The “Let it Be a Quilt” project was created by Taft art teacher Loueta Chickadaunce. Once the project was approved by CCS Director of Development Lynn Curliss, Chickdaunce, Taft English teacher Kerry Bracco, and eight Taft volunteers guided CCS students in grades K-5 through the process of creating their own, personalized paper quilt squares.

 

“I am thrilled that I got to spend my day teaching the importance of arts to a community,” says Marley Thompson ’18. “The kids were so excited to see us, and they had a fun, positive energy the whole time. They were so creative and free with their opinions, it was incredible to see.”

 

In introducing the concept of quilts to CCS students, Chickadaunce talked a bit about their history and cultural significance.
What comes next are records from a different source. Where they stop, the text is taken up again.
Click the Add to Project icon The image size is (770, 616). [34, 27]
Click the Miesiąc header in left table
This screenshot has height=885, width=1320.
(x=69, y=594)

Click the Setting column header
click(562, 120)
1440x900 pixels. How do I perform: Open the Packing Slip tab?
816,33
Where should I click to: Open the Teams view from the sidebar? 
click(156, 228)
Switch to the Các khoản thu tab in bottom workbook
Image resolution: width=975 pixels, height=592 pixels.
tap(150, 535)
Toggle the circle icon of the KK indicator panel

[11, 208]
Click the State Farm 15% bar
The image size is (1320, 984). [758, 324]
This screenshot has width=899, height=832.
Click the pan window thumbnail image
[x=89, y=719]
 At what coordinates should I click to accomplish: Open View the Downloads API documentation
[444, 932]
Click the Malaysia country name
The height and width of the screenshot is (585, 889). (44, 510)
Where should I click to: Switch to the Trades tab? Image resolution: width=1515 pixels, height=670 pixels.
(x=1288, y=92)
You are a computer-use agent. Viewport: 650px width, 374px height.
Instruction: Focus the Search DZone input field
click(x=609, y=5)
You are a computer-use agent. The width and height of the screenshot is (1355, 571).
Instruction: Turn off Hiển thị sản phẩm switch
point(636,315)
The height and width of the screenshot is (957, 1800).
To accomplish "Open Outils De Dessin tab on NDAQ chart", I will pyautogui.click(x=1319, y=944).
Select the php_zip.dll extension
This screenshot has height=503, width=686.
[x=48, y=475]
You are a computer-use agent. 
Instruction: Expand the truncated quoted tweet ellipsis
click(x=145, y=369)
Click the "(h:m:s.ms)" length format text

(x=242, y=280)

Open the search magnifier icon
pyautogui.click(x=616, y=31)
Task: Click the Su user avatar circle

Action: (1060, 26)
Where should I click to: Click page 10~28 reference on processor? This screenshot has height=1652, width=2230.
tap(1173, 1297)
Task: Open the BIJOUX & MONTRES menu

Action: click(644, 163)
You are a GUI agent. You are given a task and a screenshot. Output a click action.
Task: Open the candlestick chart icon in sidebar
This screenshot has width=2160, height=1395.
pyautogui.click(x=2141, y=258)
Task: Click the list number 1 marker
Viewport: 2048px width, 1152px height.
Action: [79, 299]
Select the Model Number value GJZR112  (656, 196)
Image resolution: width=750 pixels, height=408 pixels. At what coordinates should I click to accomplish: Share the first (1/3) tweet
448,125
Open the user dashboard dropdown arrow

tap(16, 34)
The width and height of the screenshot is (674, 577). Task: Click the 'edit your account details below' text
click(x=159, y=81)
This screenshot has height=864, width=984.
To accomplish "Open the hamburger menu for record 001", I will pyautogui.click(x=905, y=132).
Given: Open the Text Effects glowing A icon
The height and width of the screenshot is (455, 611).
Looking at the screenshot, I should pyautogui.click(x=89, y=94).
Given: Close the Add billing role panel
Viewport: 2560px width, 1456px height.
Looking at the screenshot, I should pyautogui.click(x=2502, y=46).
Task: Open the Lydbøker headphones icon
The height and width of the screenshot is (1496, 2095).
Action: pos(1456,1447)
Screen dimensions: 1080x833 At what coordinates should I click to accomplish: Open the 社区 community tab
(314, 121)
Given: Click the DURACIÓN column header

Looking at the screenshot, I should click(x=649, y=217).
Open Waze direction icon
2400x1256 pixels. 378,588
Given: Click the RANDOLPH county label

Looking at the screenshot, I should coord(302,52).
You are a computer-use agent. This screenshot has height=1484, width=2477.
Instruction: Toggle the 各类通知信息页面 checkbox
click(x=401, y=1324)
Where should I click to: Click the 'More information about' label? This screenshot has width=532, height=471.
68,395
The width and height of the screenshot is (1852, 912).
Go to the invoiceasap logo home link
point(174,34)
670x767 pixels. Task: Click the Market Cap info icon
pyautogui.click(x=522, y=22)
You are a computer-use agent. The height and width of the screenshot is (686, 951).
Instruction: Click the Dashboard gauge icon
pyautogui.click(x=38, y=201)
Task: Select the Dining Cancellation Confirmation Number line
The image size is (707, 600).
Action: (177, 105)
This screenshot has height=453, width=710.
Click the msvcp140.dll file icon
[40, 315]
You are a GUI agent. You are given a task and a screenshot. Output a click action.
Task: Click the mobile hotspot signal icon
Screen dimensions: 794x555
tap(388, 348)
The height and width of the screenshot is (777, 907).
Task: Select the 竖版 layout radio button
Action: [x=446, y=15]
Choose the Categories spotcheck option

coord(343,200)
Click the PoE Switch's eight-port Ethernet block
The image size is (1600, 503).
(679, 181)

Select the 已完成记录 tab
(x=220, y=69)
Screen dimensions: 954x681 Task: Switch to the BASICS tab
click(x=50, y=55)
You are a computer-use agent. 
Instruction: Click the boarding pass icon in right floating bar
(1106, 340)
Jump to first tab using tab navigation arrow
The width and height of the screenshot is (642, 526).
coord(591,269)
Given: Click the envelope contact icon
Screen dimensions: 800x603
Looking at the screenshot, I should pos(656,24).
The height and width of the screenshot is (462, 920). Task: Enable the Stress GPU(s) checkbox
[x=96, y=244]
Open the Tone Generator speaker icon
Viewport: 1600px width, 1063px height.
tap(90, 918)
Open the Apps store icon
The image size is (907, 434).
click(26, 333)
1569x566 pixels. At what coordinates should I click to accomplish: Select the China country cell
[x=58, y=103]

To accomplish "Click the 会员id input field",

She also explained that throughout history, once quilt “tops”—the collection of uniquely decorated squares—were complete, community members would join together as one to stitch the all of the pieces—top, filler, and bottom—together. “In that way, everyone in the community helped make something that would keep one child warm and safe.”

 

Taft students will spend time over the next few weeks assembling the individual squares to create finished paper quilts for each CCS classroom. On December 11, those quilts will be on display in Taft’s Mark W. Potter ’48 Gallery. CCS students, board members, parents, and other community partners will be invited to a reception celebrating the partnership and project. The quilts will be returned to CCS after the show, to be hung in each classroom at the school.

 

“The CCS kids were really excited by the fact that their work was going to be on display at a ‘big kids’ school, and that they were going to be able to visit Taft,” notes Gaby Gura ’17. “I don't think they have had the opportunity to express their artistic side to such an extent as they will at the art show in December—I think they were fascinated by the idea.”

 

And the excitement  and energy extend beyond the CCS students.

 

“I am most excited about this project because it gave us an opportunity to bridge art and service at Taft and in the community,” says Lee. “And what quilts represent—diversity or a coming together of unique, individual parts to form a wonderfully blended and special whole—speaks so beautifully to our partnership with Children’s Community School.”